» **Exercise prompt**
Repeat back every line of the data, exactly.

+ + + + + + +

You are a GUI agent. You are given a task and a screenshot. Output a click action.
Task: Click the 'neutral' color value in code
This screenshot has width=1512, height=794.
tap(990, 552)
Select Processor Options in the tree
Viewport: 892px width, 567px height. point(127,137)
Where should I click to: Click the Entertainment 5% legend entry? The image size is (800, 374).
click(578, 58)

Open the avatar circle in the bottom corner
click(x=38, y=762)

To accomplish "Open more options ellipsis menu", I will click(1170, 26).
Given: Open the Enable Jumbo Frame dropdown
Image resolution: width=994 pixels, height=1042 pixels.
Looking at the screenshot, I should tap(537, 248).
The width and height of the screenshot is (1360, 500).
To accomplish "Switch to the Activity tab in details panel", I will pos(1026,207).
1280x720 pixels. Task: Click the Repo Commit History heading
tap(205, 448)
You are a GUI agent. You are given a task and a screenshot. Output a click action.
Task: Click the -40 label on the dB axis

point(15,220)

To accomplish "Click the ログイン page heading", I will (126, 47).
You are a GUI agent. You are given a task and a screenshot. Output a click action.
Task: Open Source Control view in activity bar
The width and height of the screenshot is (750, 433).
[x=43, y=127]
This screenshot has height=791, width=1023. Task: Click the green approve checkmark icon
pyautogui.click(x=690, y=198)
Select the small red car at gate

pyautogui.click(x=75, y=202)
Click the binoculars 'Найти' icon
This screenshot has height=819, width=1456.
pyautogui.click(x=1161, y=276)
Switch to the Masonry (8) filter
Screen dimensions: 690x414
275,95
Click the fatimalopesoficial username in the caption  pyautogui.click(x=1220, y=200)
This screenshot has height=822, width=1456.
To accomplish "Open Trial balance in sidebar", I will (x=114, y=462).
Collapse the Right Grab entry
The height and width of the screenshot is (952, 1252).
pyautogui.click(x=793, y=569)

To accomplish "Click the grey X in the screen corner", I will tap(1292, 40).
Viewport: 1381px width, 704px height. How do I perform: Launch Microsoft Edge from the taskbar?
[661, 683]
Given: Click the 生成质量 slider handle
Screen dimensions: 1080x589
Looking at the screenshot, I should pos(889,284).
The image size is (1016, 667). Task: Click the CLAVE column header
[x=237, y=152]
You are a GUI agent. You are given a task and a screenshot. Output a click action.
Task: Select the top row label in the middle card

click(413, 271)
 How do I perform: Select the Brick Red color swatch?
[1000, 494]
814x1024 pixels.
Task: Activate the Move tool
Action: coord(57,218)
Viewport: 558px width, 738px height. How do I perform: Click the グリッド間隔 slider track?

+ + + + + + +

» **Output of the task**
You are a GUI agent. You are given a task and a screenshot. Output a click action.
Task: Click the 'neutral' color value in code
This screenshot has width=1512, height=794.
tap(990, 552)
Select Processor Options in the tree
Viewport: 892px width, 567px height. point(127,137)
Where should I click to: Click the Entertainment 5% legend entry? The image size is (800, 374).
click(578, 58)

Open the avatar circle in the bottom corner
click(x=38, y=762)

To accomplish "Open more options ellipsis menu", I will click(1170, 26).
Given: Open the Enable Jumbo Frame dropdown
Image resolution: width=994 pixels, height=1042 pixels.
Looking at the screenshot, I should tap(537, 248).
The width and height of the screenshot is (1360, 500).
To accomplish "Switch to the Activity tab in details panel", I will pos(1026,207).
1280x720 pixels. Task: Click the Repo Commit History heading
tap(205, 448)
You are a GUI agent. You are given a task and a screenshot. Output a click action.
Task: Click the -40 label on the dB axis

point(15,220)

To accomplish "Click the ログイン page heading", I will (126, 47).
You are a GUI agent. You are given a task and a screenshot. Output a click action.
Task: Open Source Control view in activity bar
The width and height of the screenshot is (750, 433).
[x=43, y=127]
This screenshot has height=791, width=1023. Task: Click the green approve checkmark icon
pyautogui.click(x=690, y=198)
Select the small red car at gate

pyautogui.click(x=75, y=202)
Click the binoculars 'Найти' icon
This screenshot has height=819, width=1456.
pyautogui.click(x=1161, y=276)
Switch to the Masonry (8) filter
Screen dimensions: 690x414
275,95
Click the fatimalopesoficial username in the caption  pyautogui.click(x=1220, y=200)
This screenshot has height=822, width=1456.
To accomplish "Open Trial balance in sidebar", I will (x=114, y=462).
Collapse the Right Grab entry
The height and width of the screenshot is (952, 1252).
pyautogui.click(x=793, y=569)

To accomplish "Click the grey X in the screen corner", I will tap(1292, 40).
Viewport: 1381px width, 704px height. How do I perform: Launch Microsoft Edge from the taskbar?
[661, 683]
Given: Click the 生成质量 slider handle
Screen dimensions: 1080x589
Looking at the screenshot, I should pos(889,284).
The image size is (1016, 667). Task: Click the CLAVE column header
[x=237, y=152]
You are a GUI agent. You are given a task and a screenshot. Output a click action.
Task: Select the top row label in the middle card

click(413, 271)
 How do I perform: Select the Brick Red color swatch?
[1000, 494]
814x1024 pixels.
Task: Activate the Move tool
Action: coord(57,218)
Viewport: 558px width, 738px height. How do I perform: Click the グリッド間隔 slider track?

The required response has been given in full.